Although there have been many studies on ultrasound assessment of vulnerable plaques and clinical risk factors for AS, there are few reports on the joint construction of predictive models using multi-modal ultrasound parameters and clinical key risk factors. In this study, binary logistic regression was used to analyze multi-modal ultrasound parameters and clinical risk factors, and the results showed that plaque thickness, echo type, CEUS neovascularization within the plaque, smoking history, and BMI were independent risk factors for vulnerable plaques. This study not only constructed a predictive model for vulnerable plaques but also validated the model. ROC curve analysis in the modeling group showed that the AUC value of the VPPM model for predicting vulnerable plaques was 0.959, higher than that of other variables.
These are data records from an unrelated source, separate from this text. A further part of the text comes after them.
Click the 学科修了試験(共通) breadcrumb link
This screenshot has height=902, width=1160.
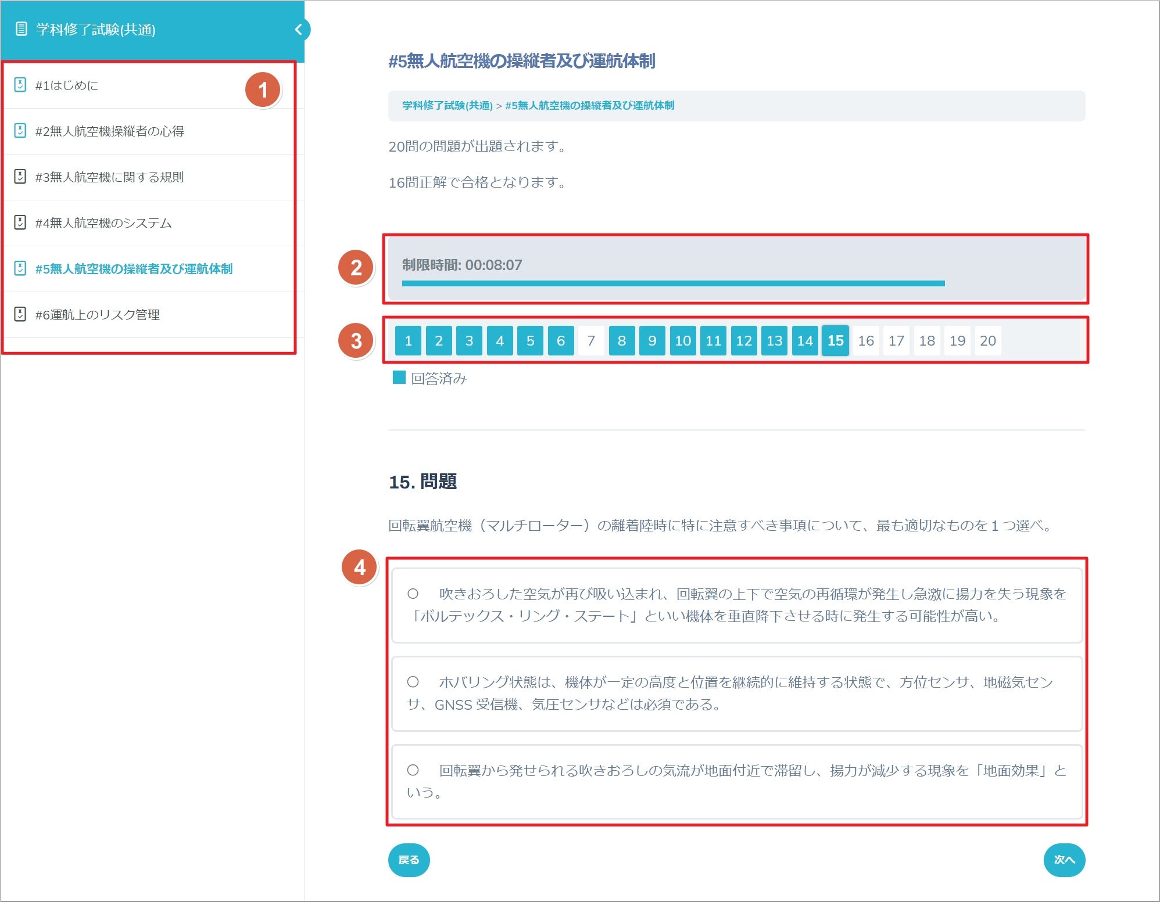[447, 105]
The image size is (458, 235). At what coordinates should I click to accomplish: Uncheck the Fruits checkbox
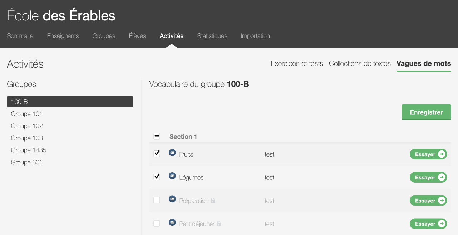157,154
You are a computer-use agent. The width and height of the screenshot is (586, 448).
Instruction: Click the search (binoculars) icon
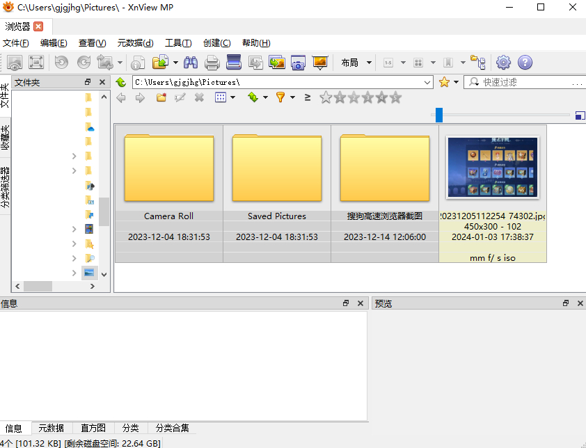pos(191,62)
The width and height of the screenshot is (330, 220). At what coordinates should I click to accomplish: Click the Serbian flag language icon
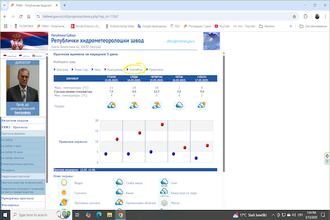[4, 56]
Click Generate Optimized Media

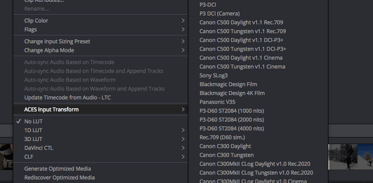tap(58, 168)
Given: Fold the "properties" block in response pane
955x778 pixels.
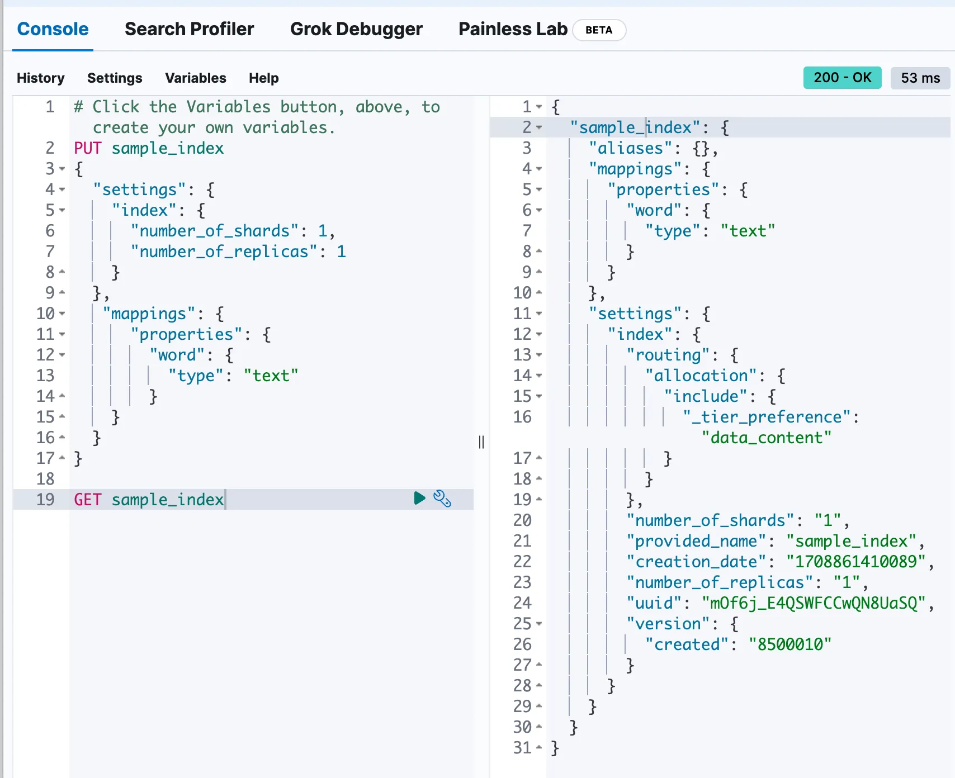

When the risk assessment value of the nomogram VPPM was 135.42, the model demonstrated sufficient diagnostic performance with sensitivity, specificity, positive likelihood ratio, negative likelihood ratio, and Youden index of 88.1%, 94.1%, 14.98, 0.126, and 82.2%, respectively. The calibration curves showed good consistency in the modeling and validation groups, indicating good discrimination and calibration capabilities of the model. In the DCA curves, the model curves in both groups were significantly better than the two extreme lines, indicating good clinical applicability of the model, allowing clinicians to intuitively, accurately, and quantitatively assess plaque vulnerability, thus enabling the development of personalized treatment plans to improve patient prognosis.

Limitations of this study

Firstly, this was a single-center study, although we have validated the model in an independent cohort within the same center, future research need more cases and multicenter external validation studies. Secondly, because the study included few experimental indicators related to vulnerability, future studies could include additional indicators such as matrix metalloproteinase-7 and interleukin-17. Thirdly, the sample size of this study was small, and due to the need to obtain pathological gold standards, all enrolled subjects were CEA patients, which may have caused selection bias.

In summary, the VPPM predictive model constructed based on multi-modal ultrasound parameters and clinical risk factors has good calibration and clinical effectiveness, making it a potentially useful clinical model for diagnosing vulnerable plaques. Future research should focus on identifying new, potential, and valuable risk variables associated with plaque vulnerability for testing and validation in future clinical prediction models.